Geboren wird Martha Marie Büttner am 1. Oktober 1892 in Grubschütz bei Bautzen. 1898 erwirbt ihr Vater Karl Johann Büttner, ein Sozialdemokrat, ein Wohnhaus mit Schankwirtschaft in Bautzen. Dort treffen sich SPD und Gewerkschaften zu Versammlungen. Kurz nach der Geburt ihres fünften Kindes stirbt Marthas Mutter Johanne, und die älteste Tochter wird mit der Härte des Arbeitslebens konfrontiert. Vormittags besucht die wissbegierige Martha die Schule, nachmittags ist sie „Ersatzmutter“ für ihre Geschwister, und abends bedient sie in der väterlichen Schankwirtschaft. Ihren Wunsch, Lehrerin zu werden, kann sie gegenüber dem Vater nicht durchsetzen. Immerhin darf Martha eine Handelsschule besuchen, nach deren Abschluss sie als Kontoristin „in Stellung“ geht.
Martha Fuchs: Engagiert und vernetzt
1919 heiratet Martha in Magdeburg den Journalisten Georg Fuchs, der als Redakteur bei der „Volksstimme“ arbeitet. Fuchs ist verwitwet und muss drei kleine Kinder großziehen. Dabei ist ihm Martha eine große Stütze, zumal sie über reichlich Erfahrung verfügt, Kinder zu versorgen, die nicht ihre eigenen sind. 1922 zieht die fünfköpfige Familie nach Braunschweig, weil Georg Fuchs zunächst als politischer Redakteur des SPD-Organs „Volksfreund“ und später als dessen Chefredakteur tätig wird. 1923 tritt Martha Fuchs der SPD bei und mischt sich ein.
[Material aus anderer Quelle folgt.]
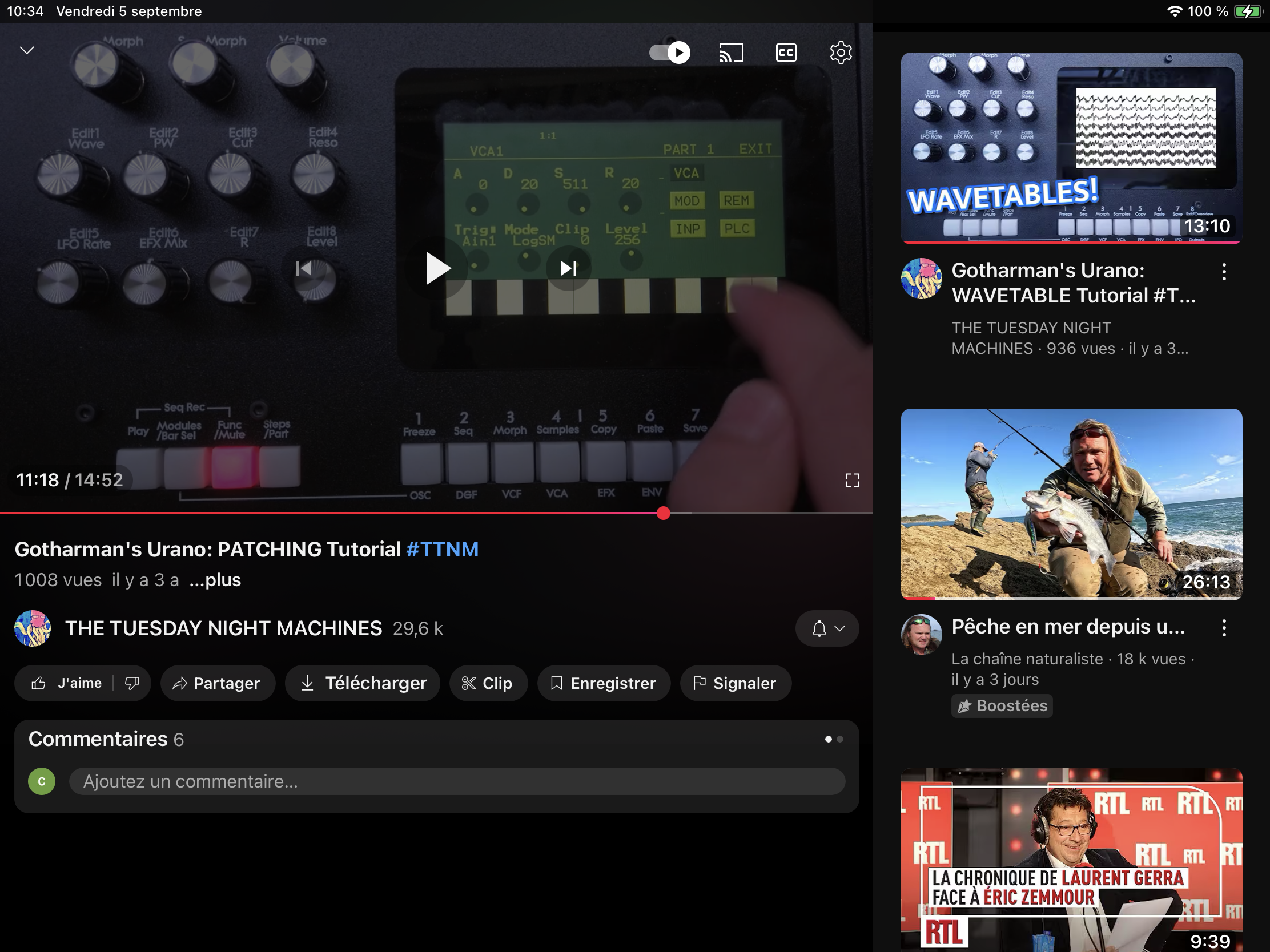
Task: Click the #TTNM hashtag link
Action: pyautogui.click(x=442, y=549)
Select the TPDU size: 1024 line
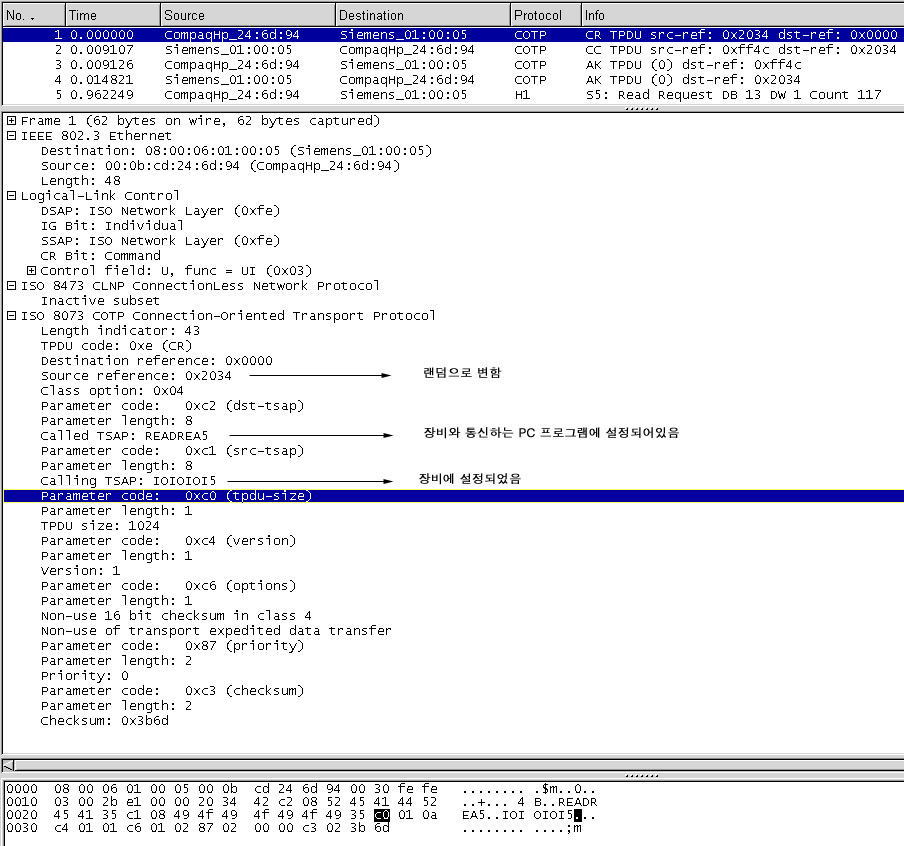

Schon 1925 wird sie in den Rat der Stadt Braunschweig gewählt und kümmert sich, ihren Interessen entsprechend um Bildungs- und Kulturpolitik. Nebenbei schreibt sie für die Wochenendbeilage des „Volksfreundes“ über soziale Themen.
Martha und Georg Fuchs sind in der Braunschweiger SPD gut vernetzt. Zu ihrem Freundeskreis gehören Heinrich Jasper, der Ministerpräsident des Landes Braunschweig, und der Reichstagsabgeordnete Otto Grotewohl, der dem SPD-Bezirk Braunschweig vorsteht. Als stellvertretende Bezirksvorsitzende verfügt Martha Fuchs über so viel politisches Gewicht, dass sie 1927 als Kandidatin für einen Sitz im Braunschweigischen Landtag antreten kann. Sie wird gewählt und arbeitet, wie schon im Rat der Stadt Braunschweig, in den Bereichen Bildungs- und Kulturpolitik.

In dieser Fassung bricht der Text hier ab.